Asthma is a chronic airway inflammatory disorder characterized by persistent inflammation, obstruction, and hyperresponsiveness. The role of cytokines, particularly Interleukin-13 (IL-13), in the pathogenesis of asthma has been extensively studied. IL-13 is involved in Th2 inflammation and has been identified as a possible therapeutic target in asthma treatment. This review focuses on the role of IL-13 gene polymorphism in exacerbating asthma severity. IL-13 is responsible for various key pathological features of asthma, including airway hyper- responsiveness, mucus production, and induction of allergic responses. The release of IL-13 is triggered by exposure to allergens, which activate dendritic cells and promote the differentiation of Th2 cells.
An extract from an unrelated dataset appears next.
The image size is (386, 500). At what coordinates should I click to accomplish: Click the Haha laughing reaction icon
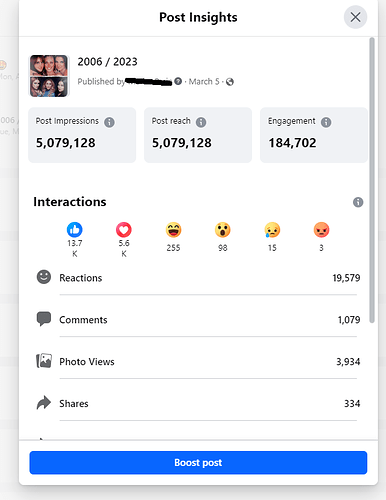pos(173,230)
IL-13 interacts with its receptors, IL-13Rá1 and IL-13Rá2, and initiates signaling pathways involving JAK1, JAK3, and STAT6. Biomarkers such as total serum IgE, exhaled nitric oxide (FeNO), airway epithelial proteins, blood eosinophil counts, and sputum eosinophil counts have been used to assess IL-13 activity and predict treatment response. Polymorphisms in the IL-13 gene and its receptors have been associated with asthma susceptibility, severity, and response to therapy. Understanding the role of IL-13 gene and polymorphism in asthma can provide insights into disease mechanisms and contribute to personalized treatment approaches. Further studies are needed to elucidate the association airway between IL-13 polymorphisms, asthma severity, and response to inhaled corticosteroids (ICS).